[Records]
※

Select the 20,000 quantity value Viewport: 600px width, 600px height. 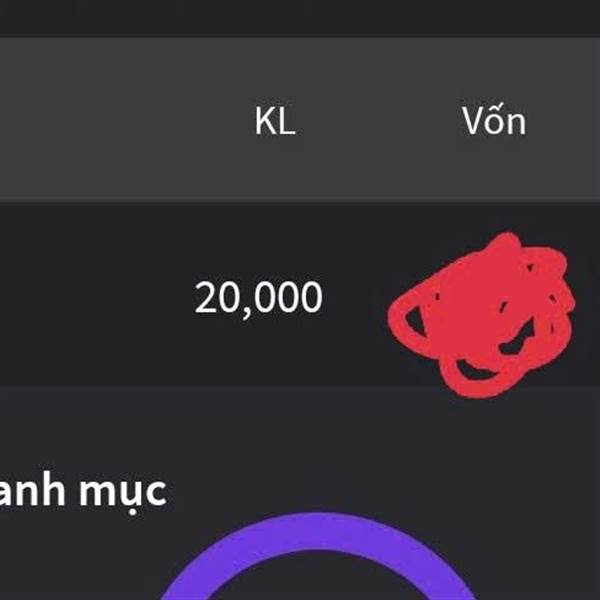[259, 298]
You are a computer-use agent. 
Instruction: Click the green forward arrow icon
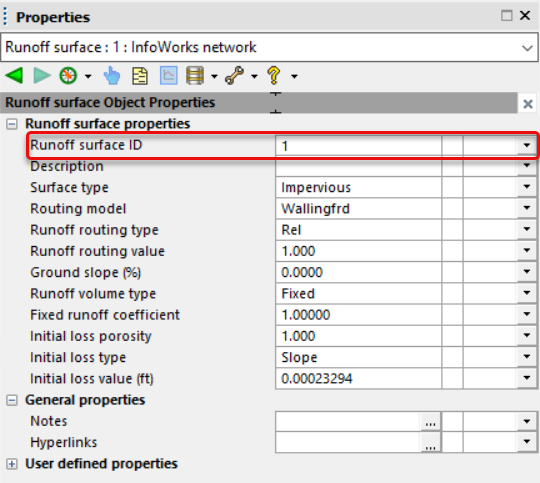[42, 75]
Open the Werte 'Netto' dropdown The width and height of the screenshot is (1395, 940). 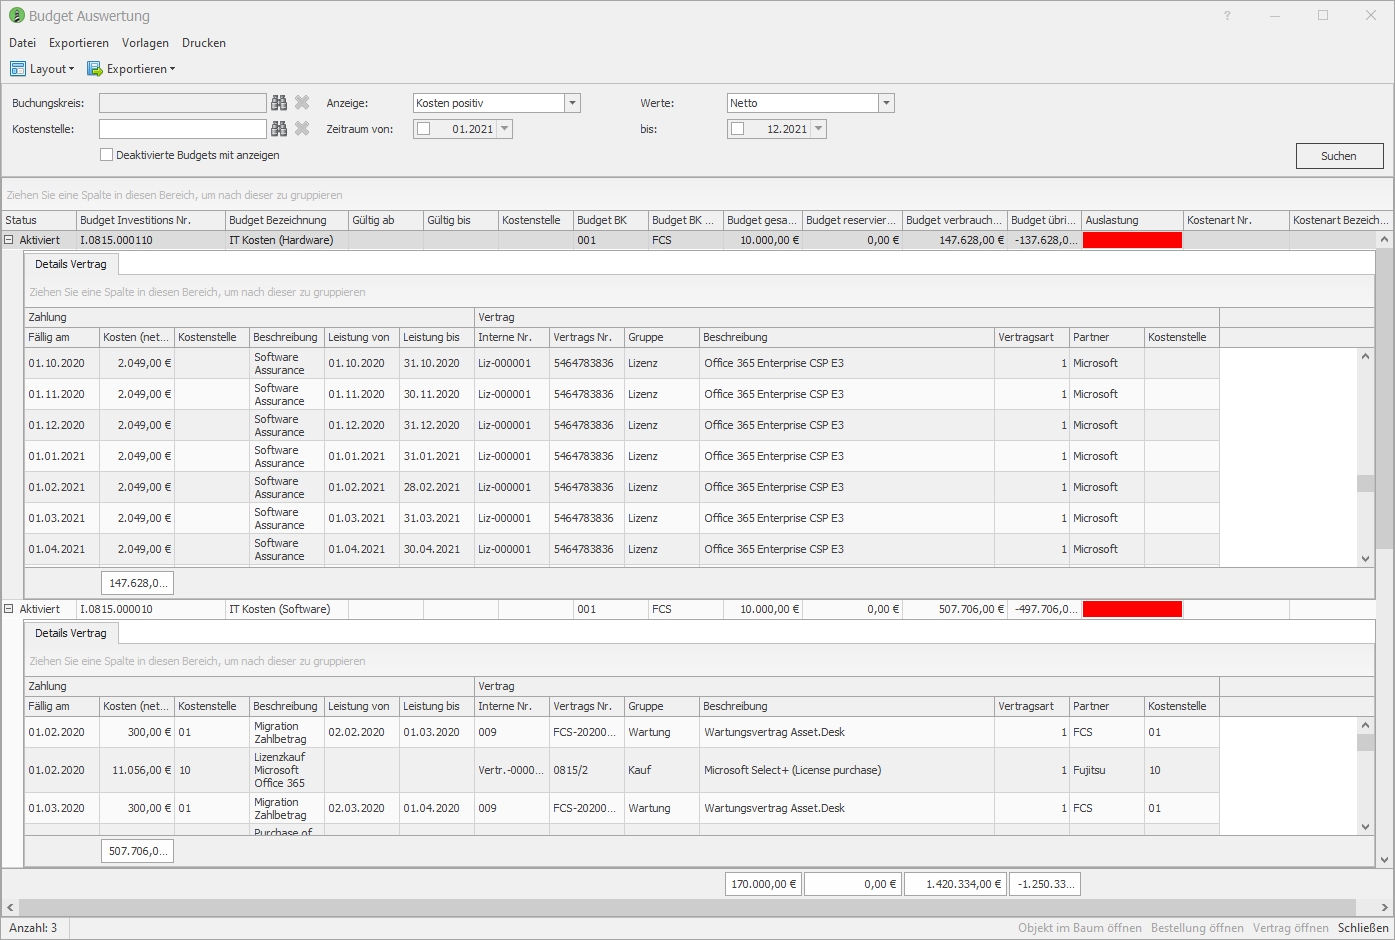pyautogui.click(x=886, y=103)
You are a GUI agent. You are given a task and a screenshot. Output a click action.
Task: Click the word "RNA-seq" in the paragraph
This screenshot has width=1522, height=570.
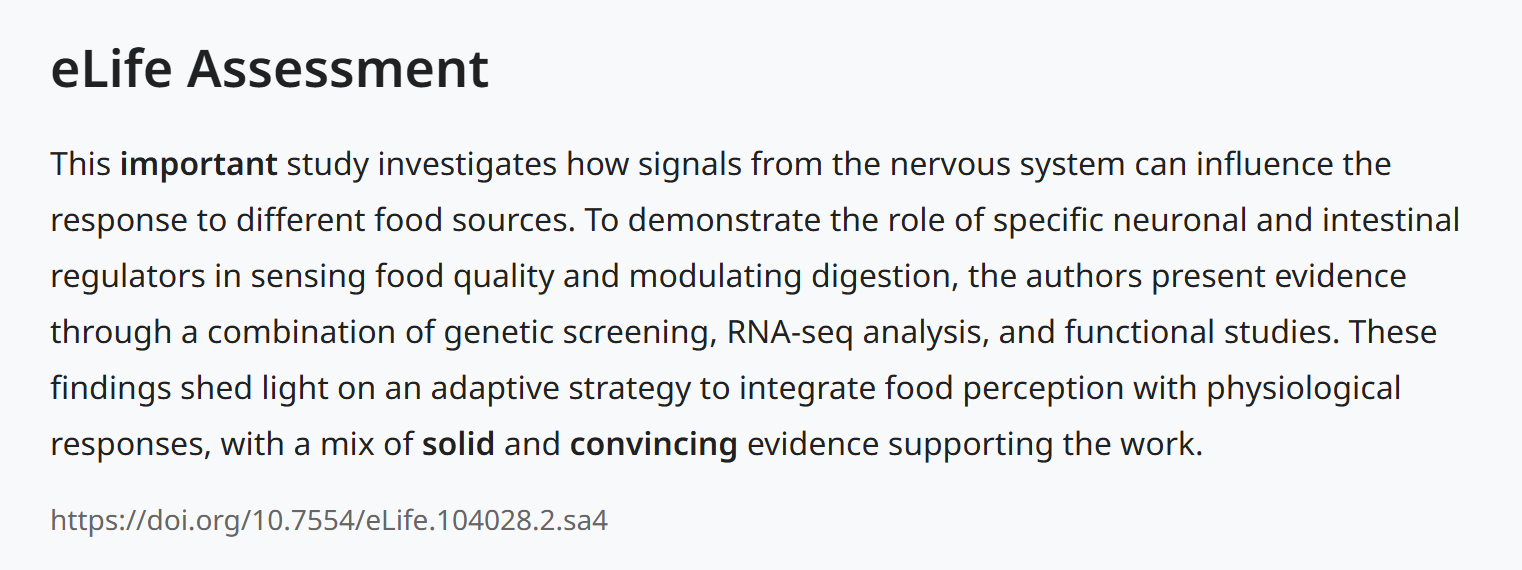(790, 332)
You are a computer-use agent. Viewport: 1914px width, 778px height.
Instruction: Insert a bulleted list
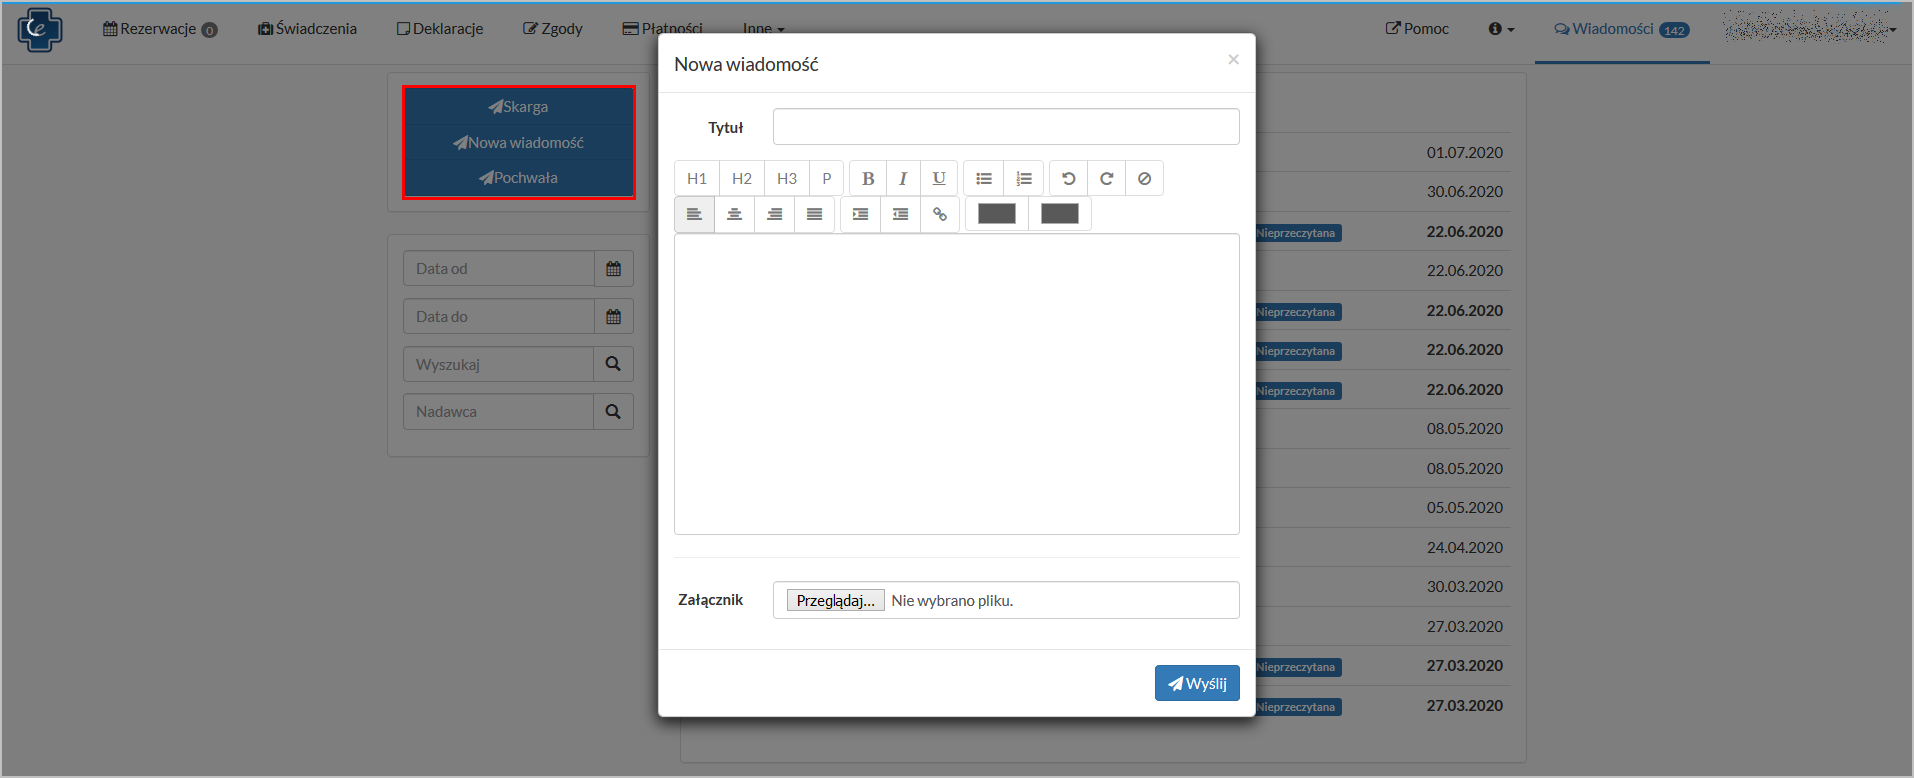click(x=984, y=179)
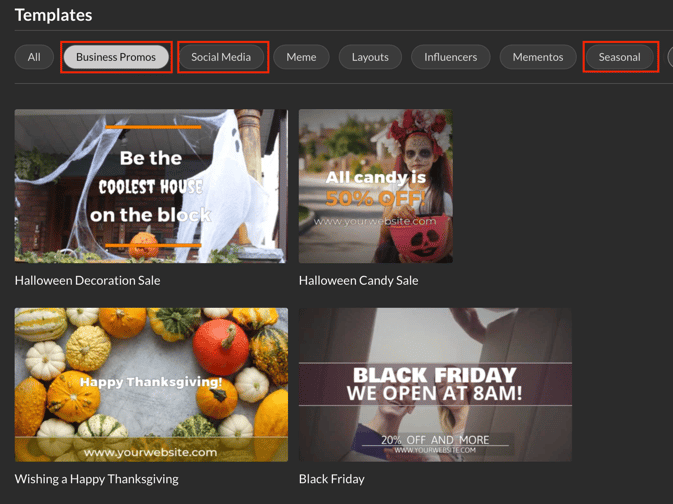Choose the Black Friday template preview

coord(435,384)
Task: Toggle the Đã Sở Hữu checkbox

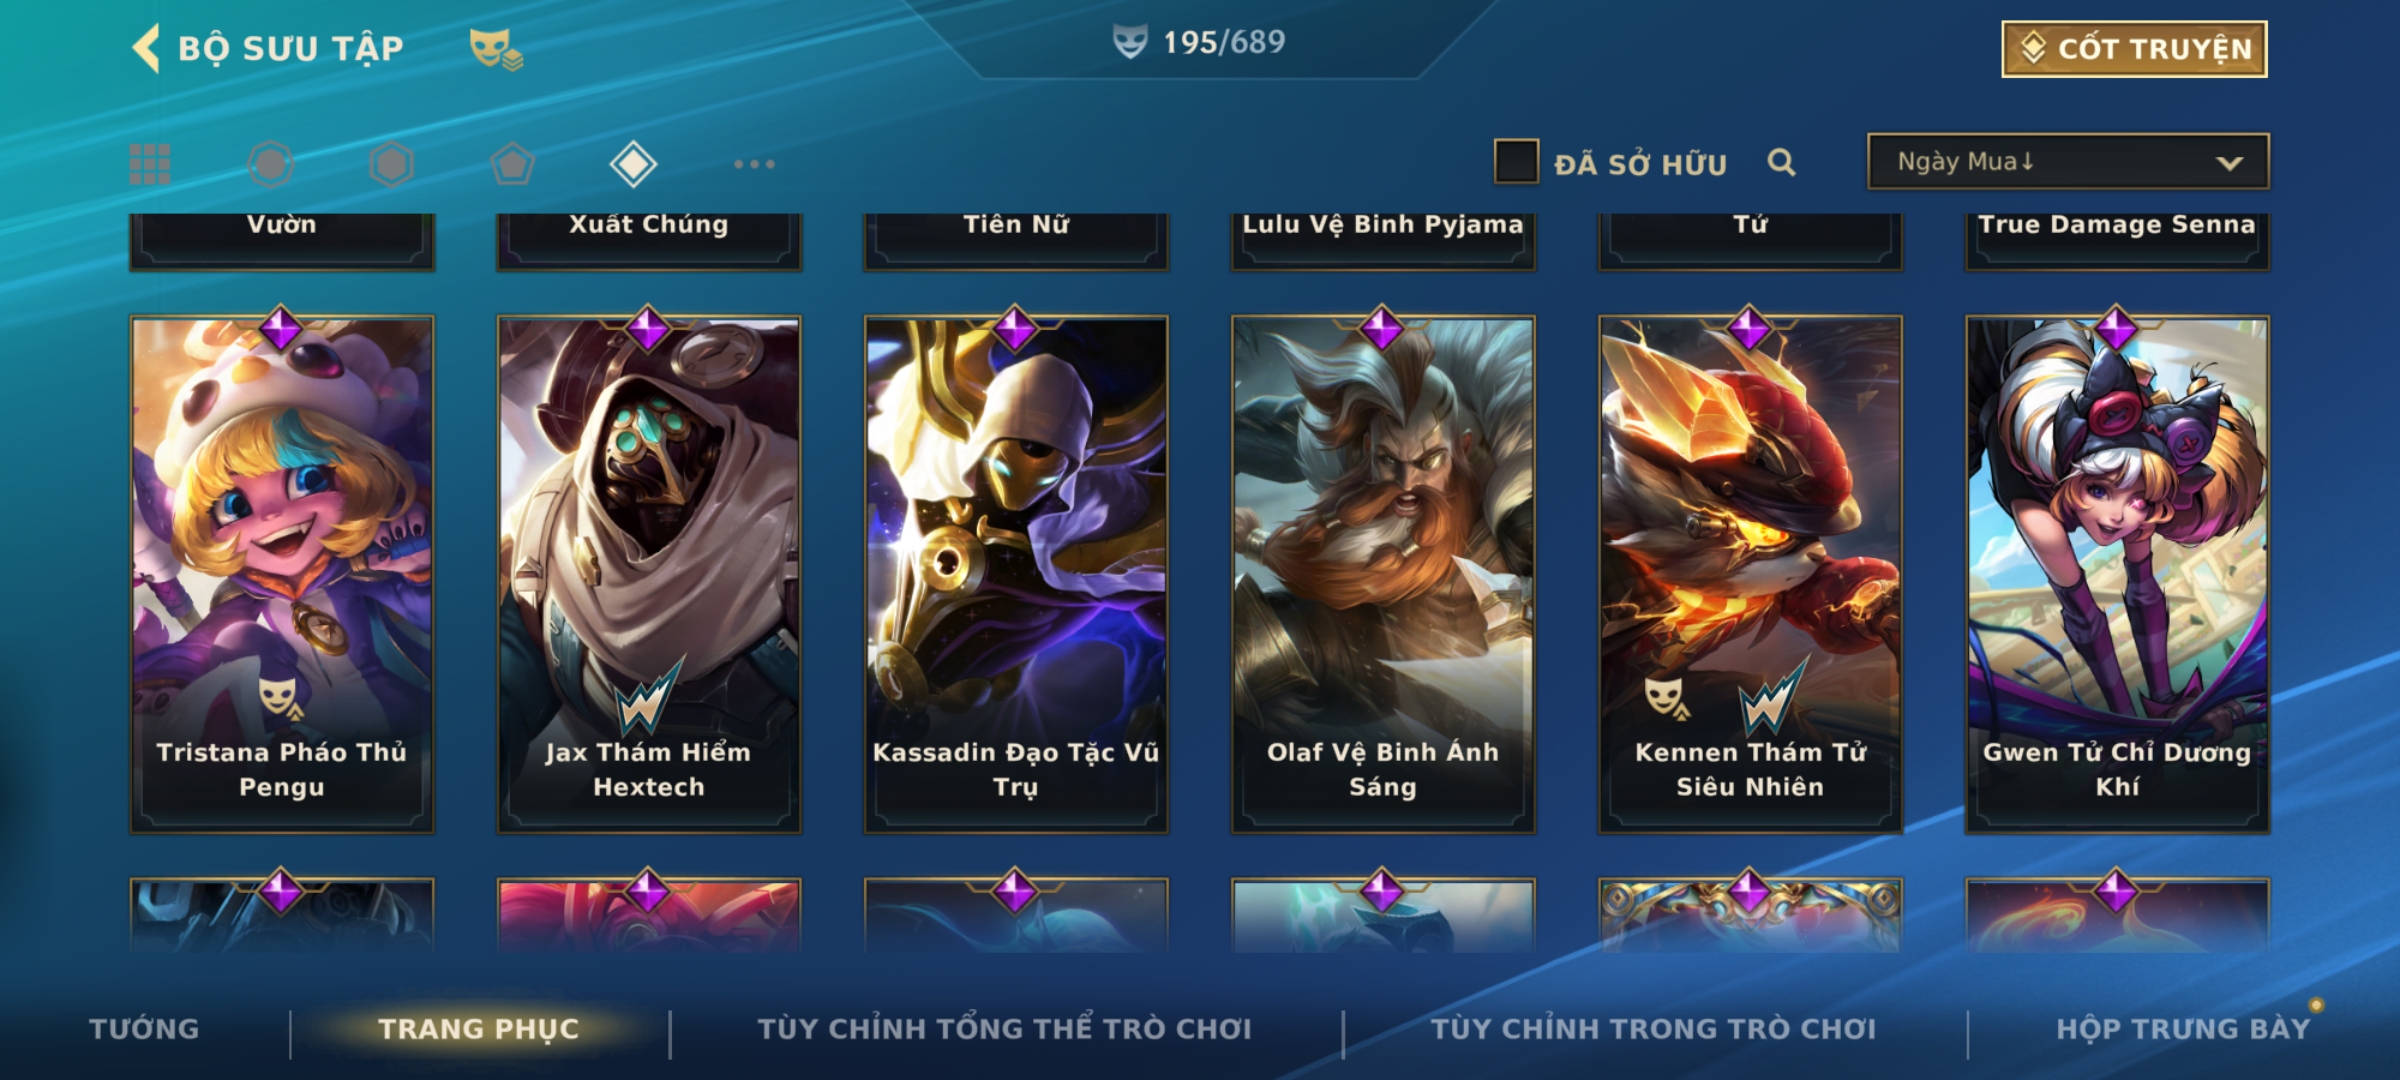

※

The problem
Copy the material word for word, starting at the line that contains "You are a GUI" and continuing through the end of the material. Leave out the pictures.

Solution to this problem
You are a GUI agent. You are given a task and a screenshot. Output a click action.
Task: Click the word "RNA-seq" in the paragraph
This screenshot has width=1522, height=570.
(790, 332)
You are a computer-use agent. Viewport: 1914px width, 778px height.
Instruction: Insert a bulleted list
click(x=984, y=179)
Choose the Black Friday template preview

coord(435,384)
Task: Toggle the Đã Sở Hữu checkbox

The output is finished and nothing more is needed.